The vocabulary is confident. The sentences are smooth. The structure looks tidy. On first read, the essay feels strong.

But then you slow down and ask a harder question:

Did this student actually answer the prompt clearly and fully?

That’s where the cracks often appear.

Sometimes the argument is thin. Sometimes the conclusion doesn’t match the position. Sometimes the paragraph sounds intelligent but doesn’t really say much.

And when we’re tired, it’s easy to subconsciously fill in those gaps for the student.

That’s not a character flaw.

That’s cognitive fatigue.

The shift that changed my grading

One thing that has helped me is grading in a more deliberate order.

Instead of reading an essay holistically and deciding how it “feels,” I try to separate the dimensions. I look at response first. Then organization. Then language. Then grammar patterns.

It’s not glamorous, and it isn’t always faster at the beginning.

But it is more honest.

That one shift has made me notice how often a polished-looking essay hides weak development or an incomplete response. It has also made my feedback more specific, because I’m reacting less to the overall vibe and more to the actual writing in front of me.

Where the burnout really comes from

I don’t think teachers burn out just because they work hard.

A lot of us are willing to work hard.

What wears people down is doing high-focus, repetitive, low-leverage work for hours at a time, especially when it spills into evenings and weekends.

The emotional drain comes from knowing your students need useful feedback while also knowing your energy is fading with every script.

That gap hurts.

You want to be precise. You want to be fair. You want to give the kind of feedback that actually helps a student improve.

But after enough essays, you start to feel your own judgment getting heavier and slower.

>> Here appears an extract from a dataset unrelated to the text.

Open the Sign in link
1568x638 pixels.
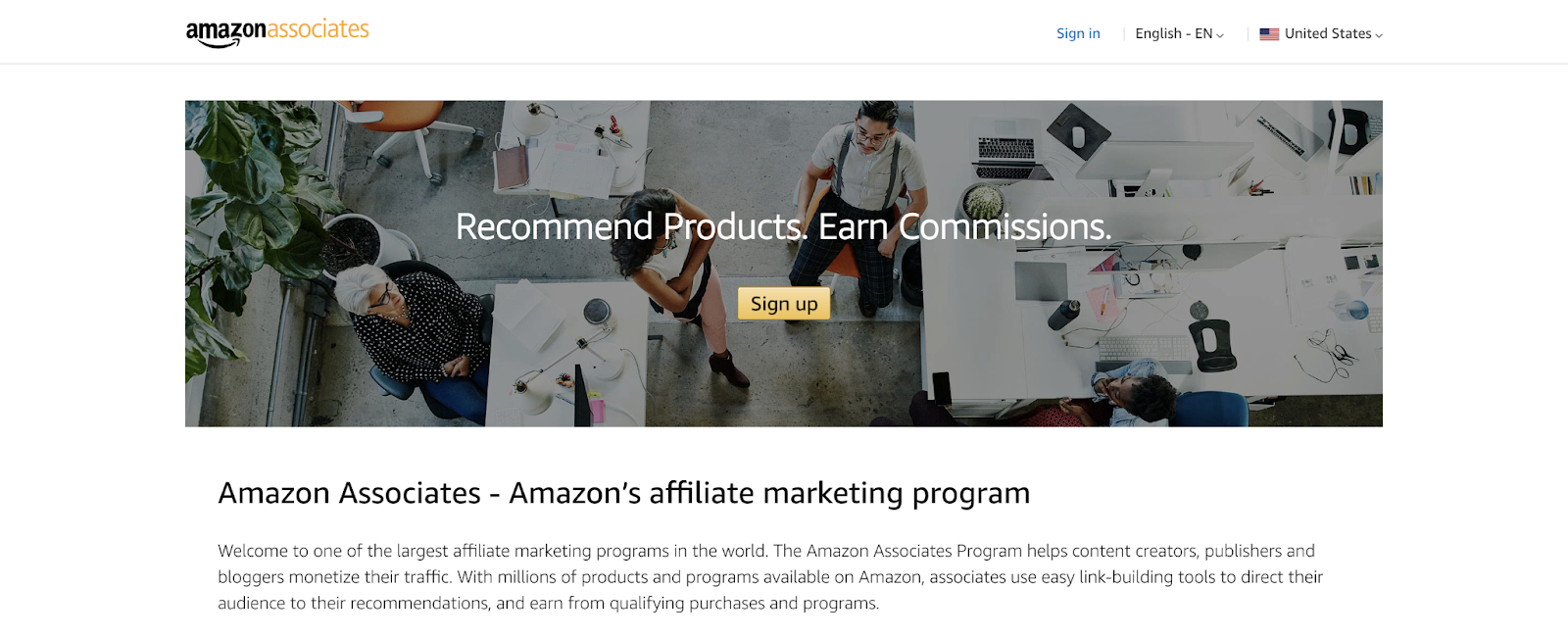click(1078, 33)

And that’s where frustration creeps in — not because you don’t know what good writing looks like, but because you’re being asked to do too much of the same mental task in one sitting.

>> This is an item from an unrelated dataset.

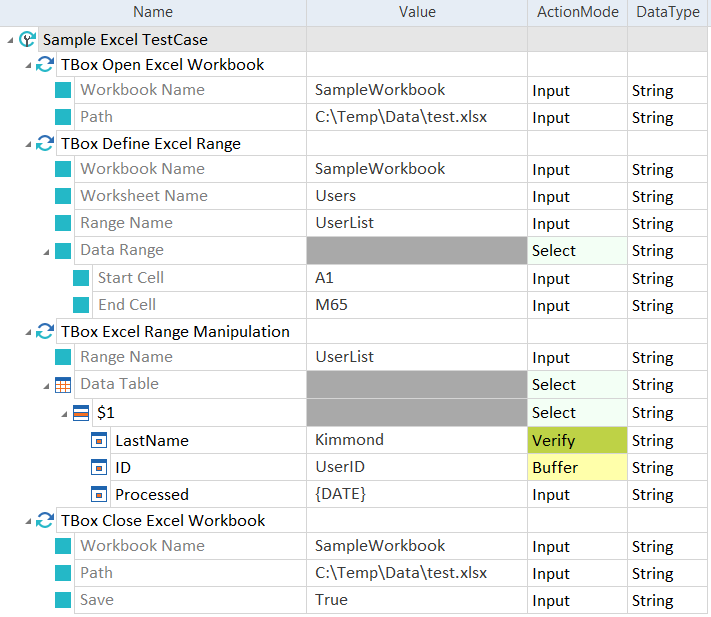Click the Save value True

[x=331, y=600]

What should be automated — and what shouldn’t

This is the reason I started thinking seriously about AI-assisted grading for teachers.

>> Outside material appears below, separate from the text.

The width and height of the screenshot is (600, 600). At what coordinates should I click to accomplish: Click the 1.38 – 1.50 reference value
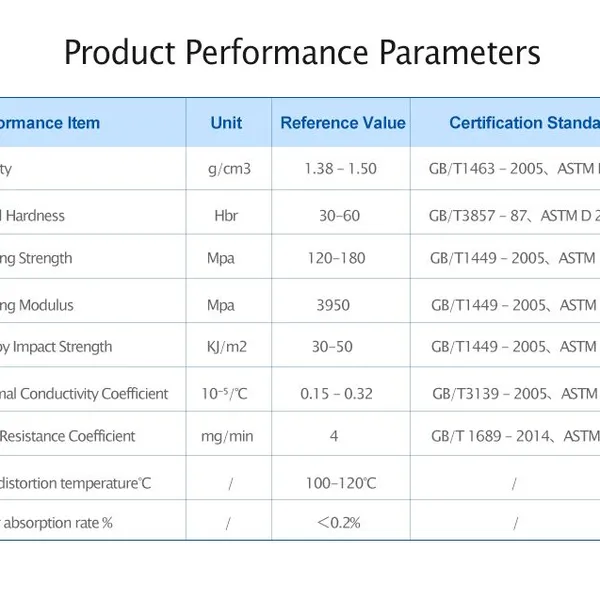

Not because I believe a machine should replace a teacher’s judgment.

It shouldn’t.

But there is a big difference between replacing judgment and reducing mechanical load.

Teachers should still decide what matters.
Teachers should still interpret the writing.
Teachers should still coach the student.

But repetitive scanning work — repeated error spotting, repeated rubric cross-checking, repeated pattern detection — is exactly the kind of thing software should help with.

That’s not lowering standards.

If anything, it protects them.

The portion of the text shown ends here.